Here is a brief exploration of the numbers of gold medals won by all of the different countries in the 2012 Olympics.
I begin by reading in the dataset that I previously created and published using Google spreadsheet. Here I have downloaded the file in csv format and saved the file in a folder “markdown”. I create a new Project in RStudio which will read files from the “markdown” folder.
olympics = read.csv("Olympics Medals 2012.csv")
To make sure I've read in the dataset correctly, I'll display the first few lines of the data frame.
head(olympics)
## Country Gold Silver Bronze Total
## 1 United States (USA) 46 29 29 104
## 2 China (CHN) 38 27 23 88
## 3 Great Britain (GBR)* 29 17 19 65
## 4 Russia (RUS) 24 26 32 82
## 5 South Korea (KOR) 13 8 7 28
## 6 Germany (GER) 11 19 14 44
I am going to focus on the variable Gold that contains the number of gold medals for all countries.

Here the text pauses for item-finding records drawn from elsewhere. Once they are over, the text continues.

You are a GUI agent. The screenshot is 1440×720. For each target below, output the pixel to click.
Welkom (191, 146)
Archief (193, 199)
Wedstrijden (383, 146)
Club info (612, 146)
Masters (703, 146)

I load in the LearnEDA page.
library(LearnEDA)
## Loading required package: aplpack
## Loading required package: tcltk
## Loading Tcl/Tk interface ...
## done
## Loading required package: vcd
## Loading required package: MASS
## Loading required package: grid
## Loading required package: colorspace
## Attaching package: 'LearnEDA'
## The following object(s) are masked from 'package:MASS':
##
## farms
I'll first construst a stemplot of the gold medal counts.
stem.leaf(olympics$Gold)
## 1 | 2: represents 1.2
## leaf unit: 0.1
## n: 85
## 31 0* | 0000000000000000000000000000000
## 0. |
## (19) 1* | 0000000000000000000
## 1. |
## 35 2* | 0000000000
## 2. |
## 25 3* | 00000
## 3. |
## 20 4* | 0000
## 4. |
## 16 5* | 0
## 5. |
## 15 6* | 000
## 6. |
## 12 7* | 000
## HI: 8 8 11 11 13 24 29 38 46
It seems that most countries have small numbers of gold medals and there are few countries (like China and the U.S.) that have high numbers. This is not a particularly effective graph and we'll learn about ways of transforming the counts to make the display easier to read.
One could construct a histogram, but it gives the same general impression of the distribution of the gold medal counts.
hist(olympics$Gold)
We'll talk about finding a five number summary of these counts. The individual summaries are called letter values.
lval(olympics$Gold)
## depth lo hi mids spreads
## M 43.0 1 1.0 1.00 0.0
## H 22.0 0 3.0 1.50 3.0
## E 11.5 0 7.0 3.50 7.0
## D 6.0 0 11.0 5.50 11.0
## C 3.5 0 26.5 13.25 26.5
## B 2.0 0 38.0 19.00 38.0
## A 1.0 0 46.0 23.00 46.0
This tells us that the median number of gold medals won was 1, half of the gold medal counts are between 0 and 3, and so on.